6.2. Legal Authority and Compliance.  Vendor represents and warrants that it possesses all the rights necessary to make, have made, copy, modify, license, sell, offer to sell, market, export, import and distribute each of the Products worldwide; that such distribution and sale is lawful; that no Product will infringe the intellectual property rights or other rights, of any third party; and that no fraudulent or unlawful use of the FastSpring Administrative Dashboard and FastSpring Service will be caused or permitted by Vendor. Each description and all information provided to FastSpring or the FastSpring Service for any Vendor  Product is wholly accurate, does not omit any information necessary to make it not misleading, and does not violate any applicable laws or regulations.  Vendor’s Products and their descriptions are not libelous, do not slander others, are not illegal to use, and do not contain devices which are intended to be used to perform illegal activities, nor are they designed for mass mailing or posting (e.g. “spamming” tools) and do not contain (a) obscene or pornographic material, (b) tobacco information and advertising, (c) pharmaceutical information and advertising, (d) gambling information and advertising; (e) hate/violence materials; or (f) third-party processing information. Vendor further warrants that FastSpring’s distribution of Vendor’s Products (whether by download, physical delivery or otherwise) and the performance of its other obligations on Vendor’s behalf or in connection with the Products, will not violate any laws concerning export over national borders such as encryption regulations, or any other laws, including international sanctions against certain countries. 

 

6.3 Agency. As an independent reseller of Vendor’s Products, FastSpring serves solely in the capacity of an independent contractor and at no time serves as an agent or employee of Vendor. Nothing in this Agreement constitutes or shall be deemed to constitute a partnership or joint venture between the Parties, or to constitute either Party as an agent of the other.

 

SECTION 7.   TERMINATION.

 

7.1. Termination.   Notwithstanding anything contained in the FastSpring Terms of Service to the contrary, any funds received through the FastSpring Service for the account of Vendor after termination shall continue to be paid out by FastSpring, as specified by this Agreement, but FastSpring shall not be required to process any further transactions reselling Vendor’s Products. FastSpring may retain a reasonable reserve from the funds collected from Purchaser transactions executed after the Agreement termination for a reasonable amount of time needed to cover future chargebacks and refunds. All or a portion of this reserve and any remaining balance will be paid to Vendor after termination when deemed appropriate by FastSpring. 

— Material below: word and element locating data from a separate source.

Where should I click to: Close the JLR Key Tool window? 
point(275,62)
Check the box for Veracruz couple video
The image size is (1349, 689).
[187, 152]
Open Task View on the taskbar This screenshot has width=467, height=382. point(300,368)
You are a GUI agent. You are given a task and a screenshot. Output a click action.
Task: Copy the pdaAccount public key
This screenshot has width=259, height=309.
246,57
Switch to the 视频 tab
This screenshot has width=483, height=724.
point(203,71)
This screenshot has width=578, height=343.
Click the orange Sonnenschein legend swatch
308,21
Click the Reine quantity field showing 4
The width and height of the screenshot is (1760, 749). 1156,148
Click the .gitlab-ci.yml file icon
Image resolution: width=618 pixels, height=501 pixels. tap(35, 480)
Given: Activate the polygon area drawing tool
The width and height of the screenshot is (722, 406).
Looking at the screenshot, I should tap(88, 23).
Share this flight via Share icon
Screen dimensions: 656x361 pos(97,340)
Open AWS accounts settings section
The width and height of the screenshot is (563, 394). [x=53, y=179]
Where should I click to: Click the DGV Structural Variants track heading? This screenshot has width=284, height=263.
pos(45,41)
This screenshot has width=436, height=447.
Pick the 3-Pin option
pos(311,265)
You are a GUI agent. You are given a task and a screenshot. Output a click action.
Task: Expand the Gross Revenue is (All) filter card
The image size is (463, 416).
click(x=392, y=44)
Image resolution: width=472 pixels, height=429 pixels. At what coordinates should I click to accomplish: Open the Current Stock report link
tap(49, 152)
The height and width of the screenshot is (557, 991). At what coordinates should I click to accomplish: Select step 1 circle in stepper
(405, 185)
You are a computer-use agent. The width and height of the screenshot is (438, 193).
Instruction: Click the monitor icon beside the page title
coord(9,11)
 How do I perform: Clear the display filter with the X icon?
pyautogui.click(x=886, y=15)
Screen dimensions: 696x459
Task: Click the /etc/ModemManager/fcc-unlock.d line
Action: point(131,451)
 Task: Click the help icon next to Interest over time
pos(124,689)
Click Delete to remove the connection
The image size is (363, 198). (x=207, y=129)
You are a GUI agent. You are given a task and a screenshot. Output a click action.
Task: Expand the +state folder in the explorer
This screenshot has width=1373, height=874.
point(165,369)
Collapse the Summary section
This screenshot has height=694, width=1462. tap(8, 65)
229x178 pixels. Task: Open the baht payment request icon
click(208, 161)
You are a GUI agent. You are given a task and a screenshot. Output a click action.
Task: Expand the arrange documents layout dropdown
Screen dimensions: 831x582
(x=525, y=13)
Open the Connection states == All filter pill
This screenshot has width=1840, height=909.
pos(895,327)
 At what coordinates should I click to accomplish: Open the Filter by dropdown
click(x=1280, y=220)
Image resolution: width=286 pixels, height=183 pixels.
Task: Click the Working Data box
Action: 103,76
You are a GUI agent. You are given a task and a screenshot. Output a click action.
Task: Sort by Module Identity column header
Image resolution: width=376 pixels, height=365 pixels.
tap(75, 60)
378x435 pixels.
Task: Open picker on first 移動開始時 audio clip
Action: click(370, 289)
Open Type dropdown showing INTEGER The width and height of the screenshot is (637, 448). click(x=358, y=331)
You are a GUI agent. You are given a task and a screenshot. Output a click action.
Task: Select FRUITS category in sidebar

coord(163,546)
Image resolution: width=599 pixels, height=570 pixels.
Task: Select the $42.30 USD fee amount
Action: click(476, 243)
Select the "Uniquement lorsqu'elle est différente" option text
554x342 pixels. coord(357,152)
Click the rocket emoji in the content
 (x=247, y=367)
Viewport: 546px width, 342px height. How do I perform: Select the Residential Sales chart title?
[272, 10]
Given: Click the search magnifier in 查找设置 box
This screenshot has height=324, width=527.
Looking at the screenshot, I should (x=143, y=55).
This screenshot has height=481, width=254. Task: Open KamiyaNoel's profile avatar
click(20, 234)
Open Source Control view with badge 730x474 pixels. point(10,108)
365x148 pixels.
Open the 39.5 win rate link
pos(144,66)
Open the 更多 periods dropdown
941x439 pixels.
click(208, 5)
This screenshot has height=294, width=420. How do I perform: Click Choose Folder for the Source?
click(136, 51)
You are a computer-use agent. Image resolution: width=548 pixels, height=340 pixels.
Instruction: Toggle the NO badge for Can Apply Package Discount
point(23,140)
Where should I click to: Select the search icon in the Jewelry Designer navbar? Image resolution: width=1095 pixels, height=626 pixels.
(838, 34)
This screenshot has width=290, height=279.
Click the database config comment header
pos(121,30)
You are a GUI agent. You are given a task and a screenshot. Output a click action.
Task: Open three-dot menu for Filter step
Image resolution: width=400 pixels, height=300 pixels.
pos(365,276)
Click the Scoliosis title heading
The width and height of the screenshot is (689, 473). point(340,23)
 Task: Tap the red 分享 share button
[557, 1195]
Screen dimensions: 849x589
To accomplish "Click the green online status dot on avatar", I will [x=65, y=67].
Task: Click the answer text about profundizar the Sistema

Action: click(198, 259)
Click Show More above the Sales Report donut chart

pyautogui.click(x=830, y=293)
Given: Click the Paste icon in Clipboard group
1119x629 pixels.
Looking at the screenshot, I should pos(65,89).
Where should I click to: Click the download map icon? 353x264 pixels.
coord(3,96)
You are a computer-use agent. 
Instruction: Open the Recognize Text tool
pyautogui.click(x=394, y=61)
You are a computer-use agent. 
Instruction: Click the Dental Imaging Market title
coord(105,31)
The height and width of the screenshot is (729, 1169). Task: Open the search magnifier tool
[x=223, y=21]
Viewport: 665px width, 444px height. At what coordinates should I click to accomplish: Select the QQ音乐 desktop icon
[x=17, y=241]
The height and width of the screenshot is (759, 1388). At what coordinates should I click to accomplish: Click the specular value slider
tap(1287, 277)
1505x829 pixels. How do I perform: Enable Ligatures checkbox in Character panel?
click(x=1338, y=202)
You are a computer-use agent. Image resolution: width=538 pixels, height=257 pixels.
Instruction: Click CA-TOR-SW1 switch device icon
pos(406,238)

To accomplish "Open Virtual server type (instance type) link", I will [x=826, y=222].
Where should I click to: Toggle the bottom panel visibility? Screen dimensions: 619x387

Notwithstanding anything contained in the FastSpring Terms of Service to the contrary, should FastSpring, in its sole discretion, reasonably determine or suspect that the Products are not acceptable, (c) that the Products are subject to an excessive fraud or chargeback rate, or that Vendor may have engaged in deceptive practices, FastSpring shall have the right to suspend the FastSpring Service immediately, and to terminate any and all Agreements made in connection with the FastSpring Service immediately upon notice to the Vendor. 

If Vendor reasonably determines that the Products have been fraudulently used, that the security of the Products has been jeopardized, or that FastSpring is in material breach of its payment obligations to Vendor, Vendor may terminate all Agreements related to the FastSpring Service immediately on written notice to FastSpring. 

Upon termination, FastSpring shall (i) remit all fees owing to Vendor according to the terms of this Agreement, including but not limited to the stipulations regarding reserves in this Section 7.2, and FastSpring shall immediately cease distribution of the Products, except when required to support existing Purchasers and (ii) promptly return to Vendor all copies of the Products and any marketing or other materials relating to the Products.